▶ Dataset entries
====

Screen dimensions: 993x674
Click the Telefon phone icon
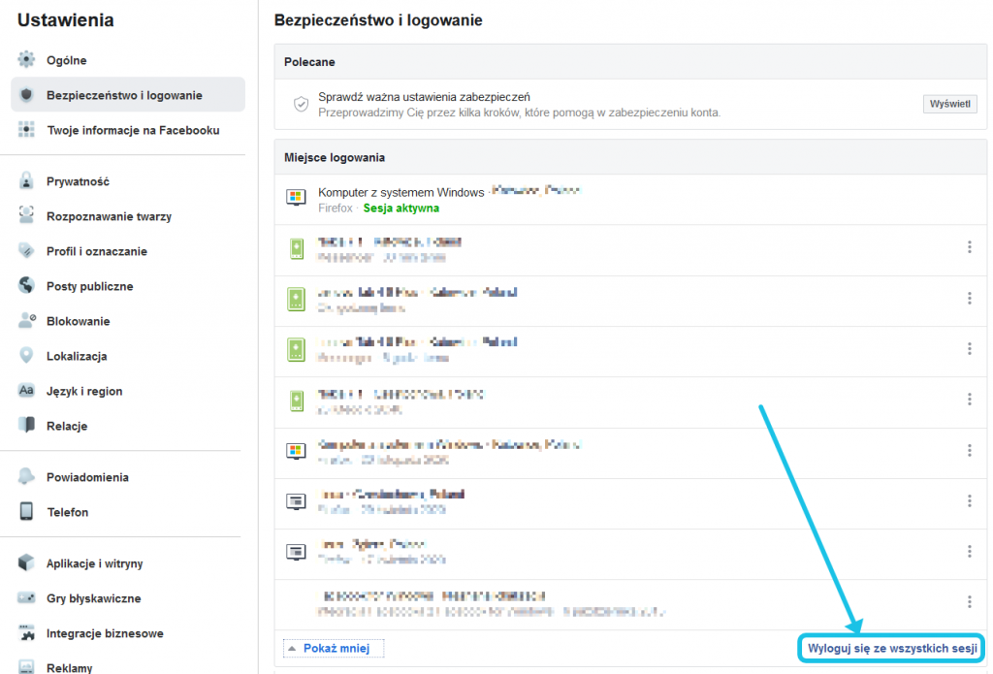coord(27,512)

====

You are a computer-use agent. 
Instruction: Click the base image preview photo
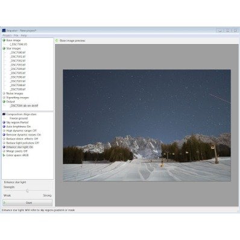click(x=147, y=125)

====

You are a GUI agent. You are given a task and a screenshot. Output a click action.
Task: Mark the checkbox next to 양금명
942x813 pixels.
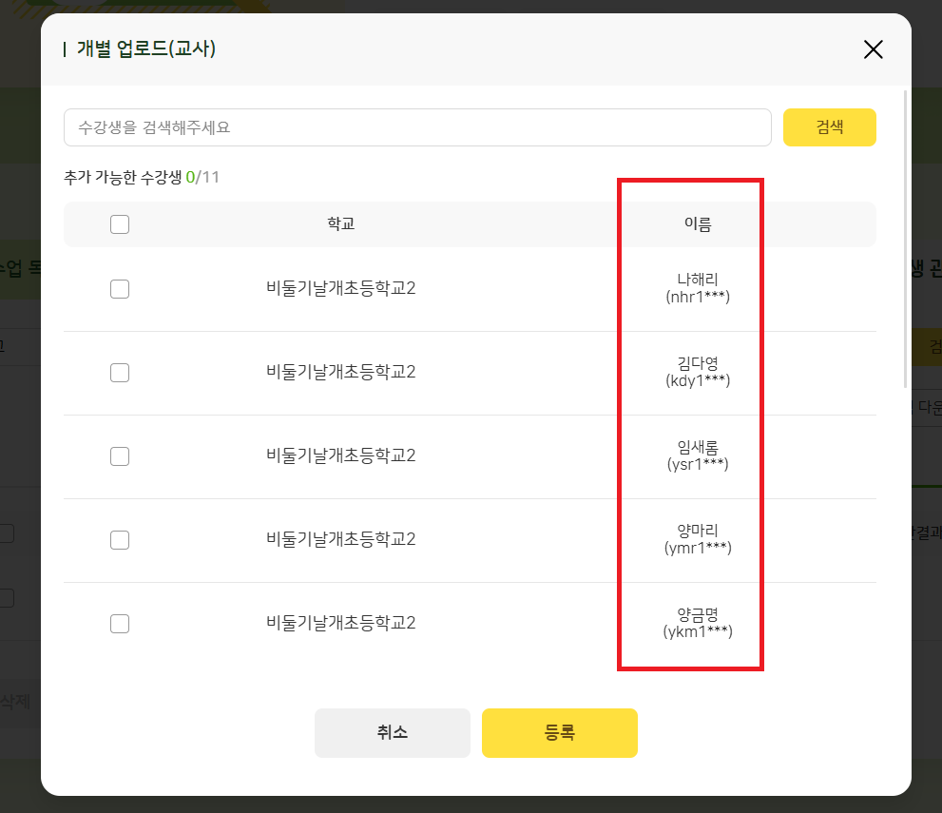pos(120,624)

====

▶ Goal of the exercise
Look for the string "agent" in the entries above. Copy every line that has it.

▶ Answer section
You are a computer-use agent. 
You are a GUI agent. You are given a task and a screenshot. Output a click action.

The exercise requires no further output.